Voilà bien la marque d'un management efficace. À la tête d'une équipe de 19 salariés, David Thierry sait donner sa confiance, tout en restant exigeant. L'autonomie est acquise par la démonstration de la compétence. « Il faut faire ses preuves. Il y a des adjoints auxquels je n'ai rien délégué. » L’objectif, à terme, est de les aider à entrer au capital de l'entreprise commune. Le titulaire assure la formation de ses collaborateurs et suit leur progression. « Une réunion hebdomadaire, qui dure une à deux heures, permet de faire le point sur toutes ces activités », précise David Thierry.
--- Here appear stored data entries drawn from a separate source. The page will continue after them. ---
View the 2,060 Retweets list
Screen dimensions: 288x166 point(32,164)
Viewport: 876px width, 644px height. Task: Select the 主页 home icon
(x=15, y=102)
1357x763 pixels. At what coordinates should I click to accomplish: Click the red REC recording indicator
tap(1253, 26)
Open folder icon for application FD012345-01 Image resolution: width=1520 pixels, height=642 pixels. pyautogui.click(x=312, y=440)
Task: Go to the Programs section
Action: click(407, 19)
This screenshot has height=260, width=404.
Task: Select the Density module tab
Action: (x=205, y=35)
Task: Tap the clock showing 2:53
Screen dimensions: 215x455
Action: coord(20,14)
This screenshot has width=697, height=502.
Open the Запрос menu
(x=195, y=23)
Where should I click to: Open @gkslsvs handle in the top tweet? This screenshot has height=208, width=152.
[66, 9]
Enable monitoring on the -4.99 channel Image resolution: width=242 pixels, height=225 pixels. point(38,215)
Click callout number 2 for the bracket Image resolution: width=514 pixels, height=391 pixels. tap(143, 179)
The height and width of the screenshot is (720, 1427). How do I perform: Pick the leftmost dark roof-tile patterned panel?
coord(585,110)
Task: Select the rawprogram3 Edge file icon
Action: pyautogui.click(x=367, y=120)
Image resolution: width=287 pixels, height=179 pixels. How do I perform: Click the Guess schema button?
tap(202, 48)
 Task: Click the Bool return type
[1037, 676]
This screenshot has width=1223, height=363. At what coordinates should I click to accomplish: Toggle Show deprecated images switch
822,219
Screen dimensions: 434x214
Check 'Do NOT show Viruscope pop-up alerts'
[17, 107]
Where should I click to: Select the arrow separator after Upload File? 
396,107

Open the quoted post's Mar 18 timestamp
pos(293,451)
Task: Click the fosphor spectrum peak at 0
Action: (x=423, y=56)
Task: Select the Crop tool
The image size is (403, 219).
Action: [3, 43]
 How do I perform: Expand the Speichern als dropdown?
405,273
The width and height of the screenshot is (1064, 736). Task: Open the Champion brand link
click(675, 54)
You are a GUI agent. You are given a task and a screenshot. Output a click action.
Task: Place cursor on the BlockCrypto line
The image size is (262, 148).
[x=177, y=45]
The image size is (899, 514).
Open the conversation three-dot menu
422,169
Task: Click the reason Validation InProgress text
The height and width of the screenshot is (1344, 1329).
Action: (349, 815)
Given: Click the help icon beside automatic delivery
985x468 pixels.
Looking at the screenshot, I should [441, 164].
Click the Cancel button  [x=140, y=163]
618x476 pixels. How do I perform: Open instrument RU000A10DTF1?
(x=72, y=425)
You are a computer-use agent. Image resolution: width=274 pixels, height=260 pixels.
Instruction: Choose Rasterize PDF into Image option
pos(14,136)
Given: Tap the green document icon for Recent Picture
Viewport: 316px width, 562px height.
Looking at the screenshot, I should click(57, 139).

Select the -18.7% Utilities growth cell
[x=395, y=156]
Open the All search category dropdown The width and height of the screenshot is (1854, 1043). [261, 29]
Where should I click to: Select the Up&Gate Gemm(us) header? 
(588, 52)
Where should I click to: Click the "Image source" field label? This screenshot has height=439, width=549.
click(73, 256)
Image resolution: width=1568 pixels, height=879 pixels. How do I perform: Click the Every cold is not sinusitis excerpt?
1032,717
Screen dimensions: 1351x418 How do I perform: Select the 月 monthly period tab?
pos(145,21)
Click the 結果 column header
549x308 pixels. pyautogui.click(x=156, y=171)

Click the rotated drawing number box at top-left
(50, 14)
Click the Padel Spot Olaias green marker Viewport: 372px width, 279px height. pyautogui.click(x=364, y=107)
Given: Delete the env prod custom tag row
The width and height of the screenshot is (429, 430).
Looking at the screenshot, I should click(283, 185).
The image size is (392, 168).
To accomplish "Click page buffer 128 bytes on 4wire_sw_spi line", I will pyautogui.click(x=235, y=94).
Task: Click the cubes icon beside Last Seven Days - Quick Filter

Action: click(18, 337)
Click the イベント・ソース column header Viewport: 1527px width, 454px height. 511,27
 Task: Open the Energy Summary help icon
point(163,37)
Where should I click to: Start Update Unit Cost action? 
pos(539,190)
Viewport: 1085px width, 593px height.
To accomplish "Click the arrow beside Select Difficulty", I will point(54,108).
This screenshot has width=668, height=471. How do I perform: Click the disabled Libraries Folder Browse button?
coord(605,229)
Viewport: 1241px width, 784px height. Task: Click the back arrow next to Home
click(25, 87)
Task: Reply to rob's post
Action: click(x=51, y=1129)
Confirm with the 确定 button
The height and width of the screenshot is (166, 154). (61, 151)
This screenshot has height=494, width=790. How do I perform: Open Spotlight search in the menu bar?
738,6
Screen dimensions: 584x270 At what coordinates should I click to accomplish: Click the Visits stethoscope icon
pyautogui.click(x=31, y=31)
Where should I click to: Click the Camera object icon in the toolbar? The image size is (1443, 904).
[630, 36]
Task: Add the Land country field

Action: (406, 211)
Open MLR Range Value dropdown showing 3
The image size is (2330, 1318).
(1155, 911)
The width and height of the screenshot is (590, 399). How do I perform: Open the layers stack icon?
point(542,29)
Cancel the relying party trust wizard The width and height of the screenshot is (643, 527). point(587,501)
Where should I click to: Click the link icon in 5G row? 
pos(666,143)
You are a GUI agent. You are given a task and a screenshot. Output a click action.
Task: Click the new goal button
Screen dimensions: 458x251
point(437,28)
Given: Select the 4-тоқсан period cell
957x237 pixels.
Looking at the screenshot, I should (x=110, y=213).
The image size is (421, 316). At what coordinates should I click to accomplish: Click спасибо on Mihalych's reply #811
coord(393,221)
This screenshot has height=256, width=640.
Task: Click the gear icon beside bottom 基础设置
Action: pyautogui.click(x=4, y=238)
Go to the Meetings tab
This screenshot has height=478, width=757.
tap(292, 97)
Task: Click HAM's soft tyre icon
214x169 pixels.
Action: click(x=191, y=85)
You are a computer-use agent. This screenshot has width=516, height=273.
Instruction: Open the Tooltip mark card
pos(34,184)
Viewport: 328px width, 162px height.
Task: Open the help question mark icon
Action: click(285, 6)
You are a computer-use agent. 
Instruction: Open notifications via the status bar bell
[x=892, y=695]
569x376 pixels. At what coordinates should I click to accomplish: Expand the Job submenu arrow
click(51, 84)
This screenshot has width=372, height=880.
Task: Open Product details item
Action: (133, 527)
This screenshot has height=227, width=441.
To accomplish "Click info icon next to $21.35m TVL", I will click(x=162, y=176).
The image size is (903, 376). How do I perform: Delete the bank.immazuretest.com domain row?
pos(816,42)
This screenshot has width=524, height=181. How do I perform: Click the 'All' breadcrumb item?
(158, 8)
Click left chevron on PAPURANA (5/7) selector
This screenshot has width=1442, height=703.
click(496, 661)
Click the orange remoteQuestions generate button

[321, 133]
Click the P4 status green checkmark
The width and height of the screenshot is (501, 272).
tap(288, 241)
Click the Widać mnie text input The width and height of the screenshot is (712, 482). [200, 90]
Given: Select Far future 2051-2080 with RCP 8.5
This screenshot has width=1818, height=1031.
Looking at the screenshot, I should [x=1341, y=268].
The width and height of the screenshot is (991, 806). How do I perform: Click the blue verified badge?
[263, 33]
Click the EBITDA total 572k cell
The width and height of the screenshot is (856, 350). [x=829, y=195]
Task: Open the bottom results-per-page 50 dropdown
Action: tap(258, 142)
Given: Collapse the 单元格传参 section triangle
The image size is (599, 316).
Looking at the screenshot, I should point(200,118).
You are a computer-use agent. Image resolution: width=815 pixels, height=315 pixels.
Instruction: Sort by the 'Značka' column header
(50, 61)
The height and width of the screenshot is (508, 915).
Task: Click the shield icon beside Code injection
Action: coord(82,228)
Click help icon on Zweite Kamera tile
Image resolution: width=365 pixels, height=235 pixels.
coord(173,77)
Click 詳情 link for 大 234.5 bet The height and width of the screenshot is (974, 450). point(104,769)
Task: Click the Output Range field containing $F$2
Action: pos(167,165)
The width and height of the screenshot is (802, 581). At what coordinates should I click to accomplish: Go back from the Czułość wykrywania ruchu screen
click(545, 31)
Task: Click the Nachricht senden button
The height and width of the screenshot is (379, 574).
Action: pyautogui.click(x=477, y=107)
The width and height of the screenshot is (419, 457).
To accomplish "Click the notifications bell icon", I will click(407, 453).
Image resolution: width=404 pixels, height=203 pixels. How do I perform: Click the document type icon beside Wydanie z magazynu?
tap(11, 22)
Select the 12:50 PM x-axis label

Le titulaire reprend la main, si besoin. C'est lui qui règle un éventuel problème avec un client, toujours en présence de son collaborateur.
Loin du comptoir.
À 60 ans, Jean-François Poulain est pharmacien responsable de deux structures de dispensation d'oxygène, dans la Somme et en Seine-Maritime. Longtemps titulaire, il était, il y a encore un an, adjoint à temps partiel. Pour combler son emploi du temps et compléter son salaire, il se tourne vers l'oxygénothérapie, dont il est chargé de vérifier l'application des bonnes pratiques de dispensation. « J'y ai pris goût, c'est un métier intéressant, confie Jean-François Poulain. À l'officine, on travaille avec plusieurs milliers de références. Là, il n'y en qu'une, l'oxygène sous forme liquide, gazeuse ou en concentrateur ». Revers de la médaille, dans son activité sous-traitante pour le compte des officines, le pharmacien ne voit que rarement les patients. Ce sont des techniciens spécialisés qui se chargent de l'installation et de la maintenance du matériel. Et c'est au pharmacien d'officine d'exécuter l'analyse de la prescription et les visites à domicile. Cette visite est obligatoire dans le mois qui suit l'installation si la mise sous oxygène dure au moins quinze heures par jour. Un travail de plus en plus confié aux adjoints.